Sunday, May 10, 2009

Conspiracy Theories

Do you ever get the sense that you're being watched? Or that the government might be invading into the private realm just a little too much for comfort?

I don't know, chalk it up to my love of sci-fi, but when I recently became aware of the new speed videos that have been installed down the street from me, I started feeling a little like life was getting a little closer to a consipiracy novel/movie than I'm entirely comfortable with...

I mean, when does it go to far? I'm not saying that expect to wake up one day and realize that I'm living in A Handmaid's Tale, but I'm definitely aware of feeling like I'm a bit uncomfortable with how much the state/police are involved in our personal life. For example, the government is talking about banning smoking in a car with kids. I understand that smoking is dangerous to others and so forth and I even agree that it is completely selfish and disrespectful to smoke around your children... but.... does the government really have the right to say anything about it? And if it starts with cars, will it soon move to the home? And how do you invigilate something like this in the home?

I guess that ever since I got the j-walking ticket, I've been thinking about how much the state tries to dictate our behaviour. Yes, I'm bitter... sure... but that's not really the point.

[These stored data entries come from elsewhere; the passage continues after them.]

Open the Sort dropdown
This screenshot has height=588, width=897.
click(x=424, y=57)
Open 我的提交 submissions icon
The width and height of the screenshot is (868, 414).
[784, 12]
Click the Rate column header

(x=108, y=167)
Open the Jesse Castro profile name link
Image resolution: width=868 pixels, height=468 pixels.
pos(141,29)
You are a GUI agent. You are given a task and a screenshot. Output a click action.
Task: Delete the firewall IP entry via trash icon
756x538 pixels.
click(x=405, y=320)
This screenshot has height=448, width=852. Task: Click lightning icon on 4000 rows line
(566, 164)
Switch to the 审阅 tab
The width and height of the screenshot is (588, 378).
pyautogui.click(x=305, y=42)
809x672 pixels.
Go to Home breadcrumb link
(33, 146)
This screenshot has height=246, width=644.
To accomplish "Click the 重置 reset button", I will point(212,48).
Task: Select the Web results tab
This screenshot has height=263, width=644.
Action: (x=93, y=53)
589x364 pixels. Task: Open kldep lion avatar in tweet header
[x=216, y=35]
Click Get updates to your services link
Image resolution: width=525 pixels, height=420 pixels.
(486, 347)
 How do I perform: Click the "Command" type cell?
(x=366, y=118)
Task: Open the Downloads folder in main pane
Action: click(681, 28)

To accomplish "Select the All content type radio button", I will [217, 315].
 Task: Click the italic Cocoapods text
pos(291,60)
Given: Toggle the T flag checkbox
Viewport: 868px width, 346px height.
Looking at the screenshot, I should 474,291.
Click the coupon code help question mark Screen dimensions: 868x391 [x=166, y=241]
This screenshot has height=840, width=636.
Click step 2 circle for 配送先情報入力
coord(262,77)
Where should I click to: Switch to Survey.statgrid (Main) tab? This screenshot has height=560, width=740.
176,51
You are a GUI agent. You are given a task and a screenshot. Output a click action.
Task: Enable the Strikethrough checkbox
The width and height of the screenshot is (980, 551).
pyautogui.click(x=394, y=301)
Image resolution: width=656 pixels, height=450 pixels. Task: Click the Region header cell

It's more just a question of where the balance is between people having common sense and the state needing to step in, and when have we let the state step in too much and relinquished too much of our autonomy? I mean, security cameras might seem like a good idea now, but what if they're on every corner? Will that be too much? And that points card for your favourite store is great right now because it gives you freebies in the store, but they're actually tracking your purchases in order to target their advertising to you.... what happens when ....

I don't know, but every now and again, a girl needs to stop and think about the slippery slope it all is.

2 comments:

  1. While I don't entirely disagree about the 'smoking in the car' issue, I can't say that I'm entirely persuaded that such measures are wrong-minded (though the practicalities of enforcing such a law are another matter entirely). Maybe it's my own personal feelings about smoking in general, or years of having to endure other people endangering my health, but it really burns me to see people deliberately poisoning their children, or at least making them more likely to become smokers themselves.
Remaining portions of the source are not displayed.